# turbo version?



## Guest (Nov 11, 2002)

i heard from the grapevine that a turbo version is coming. any truth to this?


----------



## Slurppie (Oct 15, 2002)

I believe it was Greddy that was playing with a Twin Turbo set up.


----------



## Guest (Dec 9, 2002)

it is more than likely that they will not bring the turbo version but a v8 versione is probable


----------



## Spec V Tuner (Nov 8, 2002)

i have seen the greddy TT z...it's yellow, but it is not running yet.


----------



## 3-fity (Nov 1, 2002)

I have heard rumors that Motor Trend said there will be a turbo version in late 2004, but I haven't been able to check it out for myself yet.


----------



## Spongerider (Nov 18, 2002)

Spec V Tuner said:


> *i have seen the greddy TT z...it's yellow, but it is not running yet. *


Actually it's blue and it's running.

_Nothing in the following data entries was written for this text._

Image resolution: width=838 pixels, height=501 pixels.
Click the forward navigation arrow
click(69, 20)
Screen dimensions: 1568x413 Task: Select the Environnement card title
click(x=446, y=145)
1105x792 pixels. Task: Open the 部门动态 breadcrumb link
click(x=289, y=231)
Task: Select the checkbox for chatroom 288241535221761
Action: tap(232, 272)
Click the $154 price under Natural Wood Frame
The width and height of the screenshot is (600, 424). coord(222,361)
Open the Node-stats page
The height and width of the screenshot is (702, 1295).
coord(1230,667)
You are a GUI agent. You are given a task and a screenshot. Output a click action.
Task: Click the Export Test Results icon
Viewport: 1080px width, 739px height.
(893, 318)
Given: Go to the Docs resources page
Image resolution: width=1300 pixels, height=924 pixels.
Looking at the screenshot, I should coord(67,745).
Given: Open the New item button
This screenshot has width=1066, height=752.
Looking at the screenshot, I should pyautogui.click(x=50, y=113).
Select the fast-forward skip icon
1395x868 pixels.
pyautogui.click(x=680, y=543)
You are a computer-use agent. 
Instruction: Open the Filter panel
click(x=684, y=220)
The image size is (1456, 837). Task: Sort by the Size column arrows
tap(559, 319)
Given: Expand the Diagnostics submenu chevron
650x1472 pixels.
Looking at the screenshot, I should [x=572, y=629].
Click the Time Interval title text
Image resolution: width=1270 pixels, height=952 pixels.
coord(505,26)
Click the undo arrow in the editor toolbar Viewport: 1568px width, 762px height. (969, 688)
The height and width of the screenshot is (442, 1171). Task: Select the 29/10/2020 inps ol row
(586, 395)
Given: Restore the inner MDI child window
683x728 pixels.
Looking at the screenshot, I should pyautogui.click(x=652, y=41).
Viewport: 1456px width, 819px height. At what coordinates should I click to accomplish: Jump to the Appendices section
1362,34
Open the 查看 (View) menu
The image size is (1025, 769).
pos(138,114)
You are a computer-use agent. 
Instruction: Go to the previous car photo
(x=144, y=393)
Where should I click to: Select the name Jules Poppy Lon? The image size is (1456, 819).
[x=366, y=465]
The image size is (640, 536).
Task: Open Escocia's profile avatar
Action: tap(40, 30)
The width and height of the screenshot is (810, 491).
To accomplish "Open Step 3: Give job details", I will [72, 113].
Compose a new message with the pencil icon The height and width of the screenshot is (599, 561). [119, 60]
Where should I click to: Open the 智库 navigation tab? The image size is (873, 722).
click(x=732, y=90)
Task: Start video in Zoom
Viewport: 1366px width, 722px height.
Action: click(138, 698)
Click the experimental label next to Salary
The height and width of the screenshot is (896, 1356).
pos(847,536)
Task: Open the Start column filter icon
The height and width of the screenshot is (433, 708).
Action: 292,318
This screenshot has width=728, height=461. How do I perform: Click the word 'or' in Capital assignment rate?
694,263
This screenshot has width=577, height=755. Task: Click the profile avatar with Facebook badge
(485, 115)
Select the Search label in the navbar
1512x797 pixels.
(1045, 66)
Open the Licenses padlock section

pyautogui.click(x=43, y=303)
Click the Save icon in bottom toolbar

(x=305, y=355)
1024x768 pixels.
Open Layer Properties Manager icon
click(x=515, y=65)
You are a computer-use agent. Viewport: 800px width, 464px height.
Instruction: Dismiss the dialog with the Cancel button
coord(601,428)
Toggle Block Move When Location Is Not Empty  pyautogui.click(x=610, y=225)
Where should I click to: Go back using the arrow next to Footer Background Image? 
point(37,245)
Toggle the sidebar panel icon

It took them 3 weeks to design and make this sytem, impressive! Last I heard it made 350 rwhp. and more tunning to come


----------



## Spec V Tuner (Nov 8, 2002)

well they had a yellow one at HIN. That must have been a show car. HKS is working on a TT setup as well.

only a 100 whp jump with two turbos? i am asking this cause I am not that familiar with TT setups.


----------



## Spongerider (Nov 18, 2002)

Are yopu sure it wan't the Axis Z33 it had a fake FMIC? I saw that one at the SEMA show as well as the Greddy on at their booth.


----------



## Spec V Tuner (Nov 8, 2002)

no it was greddy. It had greddy all over it, hood was up you could see the turbos...had the big greddy intercooler


----------



## Spongerider (Nov 18, 2002)

Spec V Tuner said:


> *no it was greddy. It had greddy all over it, hood was up you could see the turbos...had the big greddy intercooler *


Cool, do you know of anybody who took pics of the yellow Z33?


----------



## Spec V Tuner (Nov 8, 2002)

they were passed around on b15sentra. I'd have to do a search to see it.


----------



## Spongerider (Nov 18, 2002)

Spec V Tuner said:


> *they were passed around on b15sentra. I'd have to do a search to see it. *


Thanks dude!


----------



## Spec V Tuner (Nov 8, 2002)

not a problem


----------